Day 4: Sufjan, Bryce Nico and the APRA Song Summit
CW: “It seems almost heretical to say so, and especially ungrateful considering that the songs themselves are so sweepingly, satisfying beautiful – but I actually could have done with slightly less Sufjan. He draws focus whatever he does, so it felt a little like a Sufjan show, and his repeated use of the vocal treatments felt unnecessary and even trite – OK, computer-voice man, we get it, it’s SPACE. Quite a lot of the lyrics were near unintelligible. Most were poignant, though, throwing the epic scale of the solar system against Stevens’ small, human emotions.”
Day 5: Imogen Heap
JP: “I’m soon taken in. Heap’s spacey rambling, which reminds me of Eddie Izzard’s, is funny and charming, at times highly emotional. Her stories about her creative processes are pretty cool; she based one song on a fan’s recording of an unborn child’s heartbeat; another was a sonic collaboration with the citizens of Hangzhou, China.”
Day 6: Karen O in ‘Stop the Virgens’
JP: “On its own terms, Stop the Virgens delivers the goods. It’s dynamic, it’s fabulous, it’s a feast for the senses. If you’re into spectacle, noise and fabric, this is your thing. Did I mention the costumes? But it’s lacking depth, to say the least. As theatre or opera it doesn’t work without narrative; the music kicks ass but keeps getting upstaged. The one real, undeniable thing is Karen O’s explosive voice.”
Day 7: Temper Trap, FBi Party
CW: “Dougy Mandagi is their not-so-secret weapon, and sounds wonderful, but from our point-blank seats he’s incredibly irritating to watch. He’s got what my better half calls “a case of the Wembleys” – dipping the mic stand, posturing and overacting like he’s lording it over a stadium. He also repeatedly engages in hacky boy band shit like the Lat Pulldown of Emotion (two fists, downward motion with the elbows, earnestness) and tapping his heart while singing about his heart. That’s some junior rock eisteddfod shit, dude.
Day 8: Future Classic Party, Cory Doctorow
JP: “The nice thing is the crowd is really into it – people say minimal or deep stuff is over, but get someone who knows how to rock it and see how it moves people. The interesting thing is, here on the dancefloor this stuff doesn’t actually sound very “minimal” or “micro” at all.

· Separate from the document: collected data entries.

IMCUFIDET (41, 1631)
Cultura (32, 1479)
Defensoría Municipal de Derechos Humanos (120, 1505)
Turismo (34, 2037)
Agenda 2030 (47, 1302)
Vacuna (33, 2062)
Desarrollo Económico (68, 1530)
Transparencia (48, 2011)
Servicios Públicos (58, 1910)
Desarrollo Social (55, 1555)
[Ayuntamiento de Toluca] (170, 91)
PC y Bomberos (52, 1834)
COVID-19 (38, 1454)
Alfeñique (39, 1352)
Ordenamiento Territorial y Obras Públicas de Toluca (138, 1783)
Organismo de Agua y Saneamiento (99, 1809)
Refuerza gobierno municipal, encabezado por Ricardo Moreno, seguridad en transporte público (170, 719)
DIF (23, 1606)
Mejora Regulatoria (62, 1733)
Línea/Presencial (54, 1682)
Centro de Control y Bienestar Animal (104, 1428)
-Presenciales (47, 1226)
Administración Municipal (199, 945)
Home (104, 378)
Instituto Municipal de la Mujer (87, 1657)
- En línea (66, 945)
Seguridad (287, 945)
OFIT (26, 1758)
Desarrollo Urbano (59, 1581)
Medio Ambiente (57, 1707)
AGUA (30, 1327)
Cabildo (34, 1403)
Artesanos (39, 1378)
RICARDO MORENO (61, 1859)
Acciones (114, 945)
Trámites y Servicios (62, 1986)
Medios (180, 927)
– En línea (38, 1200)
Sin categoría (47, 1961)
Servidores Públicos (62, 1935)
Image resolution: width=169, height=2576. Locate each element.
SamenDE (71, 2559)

It’s chock-a-block with gorgeous strings, playful synths and keys, tribal drums and haunting soulful vocals. It just sounds like really beautiful and well-done house with a tech edge.”
Day 9: Amon Tobin’s ISAM, GoodGod Danceteria!

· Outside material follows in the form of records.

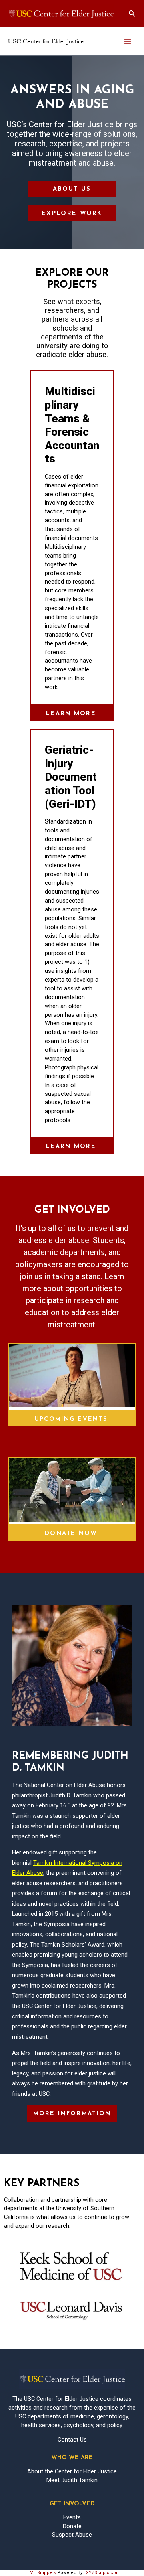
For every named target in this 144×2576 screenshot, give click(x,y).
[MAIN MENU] (127, 41)
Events (72, 2517)
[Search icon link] (132, 14)
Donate (72, 2526)
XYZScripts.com (103, 2572)
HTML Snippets (40, 2572)
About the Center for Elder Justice (72, 2471)
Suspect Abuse (72, 2534)
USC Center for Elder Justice (46, 41)
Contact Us (72, 2439)
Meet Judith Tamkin (72, 2480)
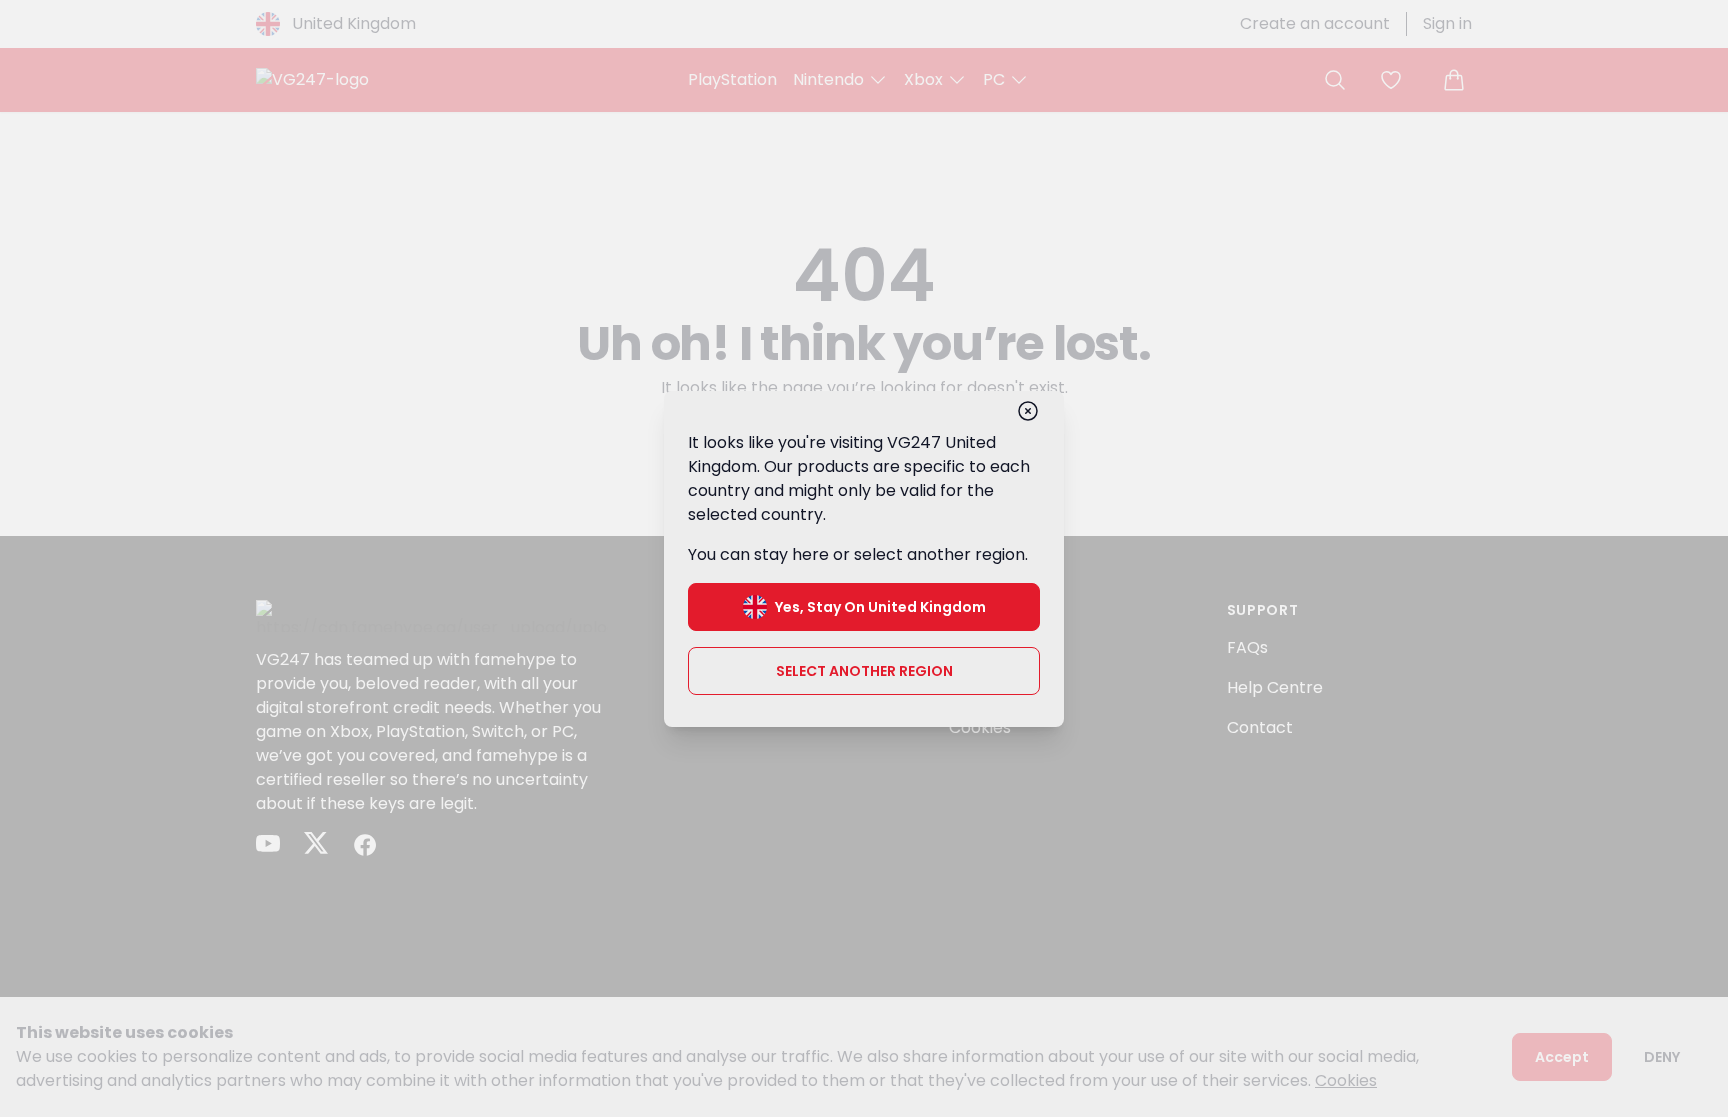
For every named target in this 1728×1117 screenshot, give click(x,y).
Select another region (864, 671)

JT: “This concert’s been a long time coming and there’s a palpable buzz. It’s hard to miss the alarming red signs around the foyer: ‘Amon Tobin Is Very Loud, Ear Plugs Are Available.’ Thankfully the ushers have whole boxes full, and all around the Concert Hall ears are plugged with multi-coloured foam buds.”
Day 10: ‘Shut Up and Play the Hits’
CW: “It’s hard to gauge what the appeal of SUAPTH would be to the casual pop listener, but for LCD fans, it serves as an apology, a farewell, an explanation, a poor fucking substitute, a raw love letter. It takes them that little bit closer to being truly iconic, and it’s hard not to come out loving them more.”